Du même coup, le conseiller se rend passible d'une suspension de sa fonction d'élu municipal ou d'une amende. Déjà, il a confirmé qu'il mettra fin à sa vie politique en novembre 2017. Une triste fin de carrière pour un voyage de 5500$, pour assister à un départ du contre-la-montre, la dernière chose qu'un amateur de cyclisme voudrait voir, si ce n'est que pour observer la couleur des souliers et les casques aérodynamiques des coureurs.

Bernard Noël se parjure, dit avoir menti à tout le monde, déclare avoir fraudé, et affirme, sous serment, avoir élaboré en solitaire un mécanisme de fausse facturation qui lui permettrait de séjourner en France en compagnie de sa conjointe et de sa fille, sur le bras de Promotion Saguenay et de la Coupe des Nations, en juillet 2013.

À plusieurs endroits dans son plaidoyer, il disculpe le maire Jean Tremblay et les administrateurs de Promotion Saguenay d'avoir été parties prenantes de cette entrave au Code d'éthique et de déontologie pour les élus de Saguenay.

Le conseiller municipal prend le blâme dans son entièreté et s'excuse auprès du maire et de tous ceux qu'il a floués.

Une fois que le plaidoyer est enregistré au tribunal, tout le reste tombe, c'est-à-dire les témoignages de certains administrateurs de la Coupe des Nations. Même la sortie de M. Noël, après la révélation de l'affaire, devient caduque, lui qui avait mis tout son coeur à se disculper lors de la seule entrevue qu'il a accordée au Quotidien dans ce dossier.

Même chose pour les affirmations de l'ancien directeur général de la Coupe des Nations, Lauréat Larouche, selon lesquelles le maire Tremblay et son bras droit, Ghislain Harvey, auraient donné leur bénédiction à Bernard Noël pour ce périple en France. Cette hypothèse n'est qu'une invention de Bernard Noël.

«Le Grand prix cycliste (Coupe des Nations) a servi de transit pour récompenser Bernard, pour ce qu'il a fait lors des Jeux du Québec. Nous avions une organisation en santé, qui avait budgété l'achat des maillots et des médailles. Les 5500$ qui ont été demandés à Promotion Saguenay n'avaient rien à voir avec ça», a rapporté Lauréat Larouche, convaincu des explications fournies par son ancien président.

L'ancien directeur de la Coupe des Nations ne pourra jamais relater sa version des faits devant la Commission municipale.

Au bout du compte, l'histoire retiendra que Bernard Noël, de façon unilatérale et sans résolution pour endosser sa démarche, a décidé de voyager aux frais de la princesse avec sa conjointe et sa fille.

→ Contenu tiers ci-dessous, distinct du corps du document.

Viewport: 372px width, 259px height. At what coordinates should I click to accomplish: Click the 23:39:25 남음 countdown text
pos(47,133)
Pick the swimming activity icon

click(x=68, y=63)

À défaut d'éclabousser qui que ce soit hormis le principal intéressé et sa famille, l'affaire Bernard Noël soulève une nouvelle fois le débat sur la vulnérabilité de l'appareil municipal à Saguenay. L'ex-conseiller Fabien Hovington a lui aussi profité des failles du système pour visiter Nice, sous prétexte de mettre en valeur le Festival forestier de Shipshaw.

Est-ce que les enquêtes menées par l'Unité permanente anticorruption (UPAC) mettront en évidence des lacunes dans l'appareil municipal? Les aveux déposés lundi à la Commission municipale du Québec sont-ils susceptibles de mener à des accusations criminelles? Bernard Noël et Fabien Hovington sont-ils deux cas isolés, des individus qui ont su abuser de la confiance qu'entretenait le maire à leur égard?

Le plaidoyer de culpabilité du conseiller Noël est un point tournant dans cette saga peu édifiante, mais de nombreuses questions demeurent sans réponses. Reste maintenant à savoir de quoi sera composé le prochain chapitre.